Naive Bayes¶
A fast and simple probabilistic classifier based on Bayes’ theorem with the assumption of feature independence.
Signals¶
Inputs:
Data
A data set
Preprocessor
Preprocessing method(s)
Outputs:
Learner
A naive bayes learning algorithm with settings as specified in the dialog.
Model
A trained classifier. Output signal sent only if input Data is present.
Description¶
Naive Bayes learns a Naive Bayesian model from the data.
It only works for classification tasks.
This widget has two options: the name under which it will appear in other widgets and producing a report.

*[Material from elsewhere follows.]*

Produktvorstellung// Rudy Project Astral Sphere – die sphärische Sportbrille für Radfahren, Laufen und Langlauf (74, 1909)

The default name is Naive Bayes. When you change it, you need to press Apply.
Examples¶
Here, we present two uses of this widget. First, we compare the results of the Naive Bayes with another model, the Random Forest. We connect iris data from File to Test&Score. We also connect Naive Bayes and Random Forest to Test & Score and observe their prediction scores.
The second schema shows the quality of predictions made with Naive Bayes. We feed the Test&Score widget a Naive Bayes learner and then send the data to the Confusion Matrix. We also connect Scatterplot with File. Then we select the misclassified instances in the Confusion Matrix and show feed them to Scatterplot. The bold dots in the scatterplot are the misclassified instances from Naive Bayes.